→ **How to complete this task**
Please filter the data down to the lines that include the word "Riot" and copy them.

[Stored records]

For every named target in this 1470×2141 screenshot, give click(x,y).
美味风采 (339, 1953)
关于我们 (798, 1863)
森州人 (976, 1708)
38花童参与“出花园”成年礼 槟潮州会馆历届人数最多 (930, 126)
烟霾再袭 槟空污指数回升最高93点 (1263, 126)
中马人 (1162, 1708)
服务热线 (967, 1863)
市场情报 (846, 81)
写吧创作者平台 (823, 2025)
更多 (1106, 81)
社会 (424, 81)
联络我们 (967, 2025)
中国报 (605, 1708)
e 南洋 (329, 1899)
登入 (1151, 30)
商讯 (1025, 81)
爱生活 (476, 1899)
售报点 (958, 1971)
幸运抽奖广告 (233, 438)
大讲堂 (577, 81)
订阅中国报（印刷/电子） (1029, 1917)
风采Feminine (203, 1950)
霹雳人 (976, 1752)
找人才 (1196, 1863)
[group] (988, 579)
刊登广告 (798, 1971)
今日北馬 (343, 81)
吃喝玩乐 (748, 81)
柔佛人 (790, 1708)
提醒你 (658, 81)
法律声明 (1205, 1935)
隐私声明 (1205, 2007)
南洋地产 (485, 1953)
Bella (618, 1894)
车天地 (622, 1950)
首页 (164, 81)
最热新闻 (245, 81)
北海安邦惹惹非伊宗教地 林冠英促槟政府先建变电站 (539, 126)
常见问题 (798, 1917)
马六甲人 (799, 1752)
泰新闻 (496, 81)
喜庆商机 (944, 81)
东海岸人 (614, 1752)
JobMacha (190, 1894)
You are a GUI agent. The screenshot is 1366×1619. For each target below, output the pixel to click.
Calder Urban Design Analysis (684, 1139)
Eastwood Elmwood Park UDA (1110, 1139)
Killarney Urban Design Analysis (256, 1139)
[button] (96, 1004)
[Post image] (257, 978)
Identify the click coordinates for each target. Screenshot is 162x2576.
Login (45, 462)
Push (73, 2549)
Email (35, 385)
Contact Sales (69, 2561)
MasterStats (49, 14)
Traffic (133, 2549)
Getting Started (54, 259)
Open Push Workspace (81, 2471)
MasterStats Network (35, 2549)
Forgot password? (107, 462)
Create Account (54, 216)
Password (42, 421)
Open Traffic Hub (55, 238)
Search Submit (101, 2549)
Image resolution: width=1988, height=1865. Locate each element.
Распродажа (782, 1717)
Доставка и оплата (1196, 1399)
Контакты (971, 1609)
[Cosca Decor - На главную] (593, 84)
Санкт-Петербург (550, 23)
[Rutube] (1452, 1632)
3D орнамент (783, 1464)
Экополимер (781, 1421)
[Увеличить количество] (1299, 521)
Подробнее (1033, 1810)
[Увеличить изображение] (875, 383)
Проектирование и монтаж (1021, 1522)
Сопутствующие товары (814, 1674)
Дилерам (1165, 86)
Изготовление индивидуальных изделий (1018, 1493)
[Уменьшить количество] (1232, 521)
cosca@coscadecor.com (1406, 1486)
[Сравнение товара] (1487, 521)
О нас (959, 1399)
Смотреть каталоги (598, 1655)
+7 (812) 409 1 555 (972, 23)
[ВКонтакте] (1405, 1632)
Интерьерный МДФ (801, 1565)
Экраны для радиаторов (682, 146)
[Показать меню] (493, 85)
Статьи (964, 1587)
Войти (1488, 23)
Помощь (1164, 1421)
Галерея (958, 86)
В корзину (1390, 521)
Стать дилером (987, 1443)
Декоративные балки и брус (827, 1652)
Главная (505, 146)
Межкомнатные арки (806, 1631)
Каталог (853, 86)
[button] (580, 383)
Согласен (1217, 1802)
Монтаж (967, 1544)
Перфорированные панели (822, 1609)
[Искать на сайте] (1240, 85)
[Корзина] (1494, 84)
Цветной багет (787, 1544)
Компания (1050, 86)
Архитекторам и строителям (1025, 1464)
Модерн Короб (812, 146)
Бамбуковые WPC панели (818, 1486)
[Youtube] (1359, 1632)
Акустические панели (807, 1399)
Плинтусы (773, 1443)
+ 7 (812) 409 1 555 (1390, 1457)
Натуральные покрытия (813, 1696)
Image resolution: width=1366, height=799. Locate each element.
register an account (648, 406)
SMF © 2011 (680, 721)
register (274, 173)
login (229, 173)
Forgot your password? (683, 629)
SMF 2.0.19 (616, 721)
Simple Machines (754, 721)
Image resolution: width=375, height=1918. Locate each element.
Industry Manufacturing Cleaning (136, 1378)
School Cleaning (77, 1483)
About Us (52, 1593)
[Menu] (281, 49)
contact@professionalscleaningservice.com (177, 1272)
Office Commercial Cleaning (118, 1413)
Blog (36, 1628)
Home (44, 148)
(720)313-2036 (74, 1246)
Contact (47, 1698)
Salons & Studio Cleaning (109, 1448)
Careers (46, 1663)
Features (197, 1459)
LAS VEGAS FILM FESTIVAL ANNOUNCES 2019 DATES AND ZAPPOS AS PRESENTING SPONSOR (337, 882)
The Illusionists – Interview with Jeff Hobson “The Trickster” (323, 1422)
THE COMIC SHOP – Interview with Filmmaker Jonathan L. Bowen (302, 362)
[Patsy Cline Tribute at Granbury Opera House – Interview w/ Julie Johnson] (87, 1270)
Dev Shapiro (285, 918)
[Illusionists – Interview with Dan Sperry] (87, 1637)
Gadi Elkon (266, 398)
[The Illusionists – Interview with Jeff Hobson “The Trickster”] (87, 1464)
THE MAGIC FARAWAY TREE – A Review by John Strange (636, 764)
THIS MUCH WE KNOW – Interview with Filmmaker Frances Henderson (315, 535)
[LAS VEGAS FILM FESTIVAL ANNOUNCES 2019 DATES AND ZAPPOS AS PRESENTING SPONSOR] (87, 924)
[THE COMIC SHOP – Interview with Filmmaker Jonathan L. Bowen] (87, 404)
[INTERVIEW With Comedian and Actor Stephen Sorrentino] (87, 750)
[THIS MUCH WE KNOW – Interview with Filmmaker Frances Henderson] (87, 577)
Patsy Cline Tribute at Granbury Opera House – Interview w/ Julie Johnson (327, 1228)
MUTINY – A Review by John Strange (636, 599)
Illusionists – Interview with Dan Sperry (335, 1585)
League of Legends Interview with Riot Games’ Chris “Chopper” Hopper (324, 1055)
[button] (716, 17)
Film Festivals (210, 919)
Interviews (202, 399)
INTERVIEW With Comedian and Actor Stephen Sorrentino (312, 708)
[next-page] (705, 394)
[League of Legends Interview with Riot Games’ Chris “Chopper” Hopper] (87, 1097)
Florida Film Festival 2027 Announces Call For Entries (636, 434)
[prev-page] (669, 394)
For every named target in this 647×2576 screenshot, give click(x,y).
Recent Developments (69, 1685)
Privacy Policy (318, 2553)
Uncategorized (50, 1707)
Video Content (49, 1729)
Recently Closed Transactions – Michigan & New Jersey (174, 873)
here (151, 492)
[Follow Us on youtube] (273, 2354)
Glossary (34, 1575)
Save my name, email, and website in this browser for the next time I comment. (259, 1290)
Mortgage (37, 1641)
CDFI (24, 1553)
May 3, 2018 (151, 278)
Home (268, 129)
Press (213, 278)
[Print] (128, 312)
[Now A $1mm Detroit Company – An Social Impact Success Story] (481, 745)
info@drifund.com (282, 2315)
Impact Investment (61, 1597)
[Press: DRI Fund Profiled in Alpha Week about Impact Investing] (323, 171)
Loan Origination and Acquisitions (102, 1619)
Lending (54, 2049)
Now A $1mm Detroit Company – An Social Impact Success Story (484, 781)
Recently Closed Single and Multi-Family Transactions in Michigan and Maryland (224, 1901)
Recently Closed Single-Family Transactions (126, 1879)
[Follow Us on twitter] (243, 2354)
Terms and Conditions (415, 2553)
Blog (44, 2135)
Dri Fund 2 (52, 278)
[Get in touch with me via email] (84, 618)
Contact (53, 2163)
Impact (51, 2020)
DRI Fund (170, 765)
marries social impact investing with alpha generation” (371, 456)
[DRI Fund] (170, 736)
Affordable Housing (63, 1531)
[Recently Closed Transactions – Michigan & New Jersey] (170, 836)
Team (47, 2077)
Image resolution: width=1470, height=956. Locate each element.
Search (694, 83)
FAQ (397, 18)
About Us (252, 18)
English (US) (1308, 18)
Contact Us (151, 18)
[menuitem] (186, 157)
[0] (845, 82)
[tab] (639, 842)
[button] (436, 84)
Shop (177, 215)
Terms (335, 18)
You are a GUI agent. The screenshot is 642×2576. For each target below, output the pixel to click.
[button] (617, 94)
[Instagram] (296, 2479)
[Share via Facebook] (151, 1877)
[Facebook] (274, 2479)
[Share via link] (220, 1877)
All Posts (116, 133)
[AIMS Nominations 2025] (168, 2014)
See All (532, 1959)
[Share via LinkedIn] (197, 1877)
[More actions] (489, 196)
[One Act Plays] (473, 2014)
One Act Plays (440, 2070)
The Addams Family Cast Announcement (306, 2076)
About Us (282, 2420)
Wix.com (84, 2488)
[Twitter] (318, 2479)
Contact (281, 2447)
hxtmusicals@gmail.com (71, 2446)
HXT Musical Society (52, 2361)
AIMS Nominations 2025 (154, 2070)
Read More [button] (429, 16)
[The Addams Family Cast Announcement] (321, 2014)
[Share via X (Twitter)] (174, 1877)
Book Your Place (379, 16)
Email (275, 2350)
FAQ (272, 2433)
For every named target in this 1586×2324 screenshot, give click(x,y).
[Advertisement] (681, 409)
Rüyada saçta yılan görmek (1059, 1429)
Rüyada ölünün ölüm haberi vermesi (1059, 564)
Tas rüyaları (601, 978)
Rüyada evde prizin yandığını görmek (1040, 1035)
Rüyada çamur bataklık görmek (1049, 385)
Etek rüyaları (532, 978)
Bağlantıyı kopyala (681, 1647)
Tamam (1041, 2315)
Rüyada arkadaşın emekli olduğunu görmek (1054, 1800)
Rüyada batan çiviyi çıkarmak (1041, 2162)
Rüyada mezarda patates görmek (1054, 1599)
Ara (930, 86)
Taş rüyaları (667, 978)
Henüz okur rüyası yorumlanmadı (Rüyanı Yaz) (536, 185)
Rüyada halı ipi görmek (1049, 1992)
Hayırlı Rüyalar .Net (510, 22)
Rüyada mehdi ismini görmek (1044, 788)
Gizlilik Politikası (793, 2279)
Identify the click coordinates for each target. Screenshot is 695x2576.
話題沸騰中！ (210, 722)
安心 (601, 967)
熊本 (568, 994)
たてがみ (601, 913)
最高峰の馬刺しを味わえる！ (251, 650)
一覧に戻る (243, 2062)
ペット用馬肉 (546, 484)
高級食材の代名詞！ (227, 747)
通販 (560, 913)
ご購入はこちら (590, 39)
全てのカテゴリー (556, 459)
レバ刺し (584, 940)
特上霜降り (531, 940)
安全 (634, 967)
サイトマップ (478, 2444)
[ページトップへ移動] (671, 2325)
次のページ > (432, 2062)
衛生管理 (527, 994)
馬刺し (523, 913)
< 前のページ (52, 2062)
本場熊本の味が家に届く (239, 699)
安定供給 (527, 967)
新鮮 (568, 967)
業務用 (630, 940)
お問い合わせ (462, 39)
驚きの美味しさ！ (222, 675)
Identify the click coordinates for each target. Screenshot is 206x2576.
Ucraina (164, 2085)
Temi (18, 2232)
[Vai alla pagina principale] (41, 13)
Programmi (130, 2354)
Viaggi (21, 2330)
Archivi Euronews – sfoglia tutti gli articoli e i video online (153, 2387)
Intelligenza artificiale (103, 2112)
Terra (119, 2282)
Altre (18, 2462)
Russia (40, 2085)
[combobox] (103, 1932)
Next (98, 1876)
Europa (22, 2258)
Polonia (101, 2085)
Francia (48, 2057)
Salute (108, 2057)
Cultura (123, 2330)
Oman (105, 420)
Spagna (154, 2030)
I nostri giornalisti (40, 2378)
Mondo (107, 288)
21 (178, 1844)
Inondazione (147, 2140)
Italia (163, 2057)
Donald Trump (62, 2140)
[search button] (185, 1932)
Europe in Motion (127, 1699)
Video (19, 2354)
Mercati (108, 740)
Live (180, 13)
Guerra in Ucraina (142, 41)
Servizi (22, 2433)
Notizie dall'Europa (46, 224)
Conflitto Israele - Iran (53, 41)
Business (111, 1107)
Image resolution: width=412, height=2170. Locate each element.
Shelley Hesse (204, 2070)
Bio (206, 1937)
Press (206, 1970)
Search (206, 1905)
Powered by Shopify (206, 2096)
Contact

→ **Answer to this task**
League of Legends Interview with Riot Games’ Chris “Chopper” Hopper (324, 1055)
[League of Legends Interview with Riot Games’ Chris “Chopper” Hopper] (87, 1097)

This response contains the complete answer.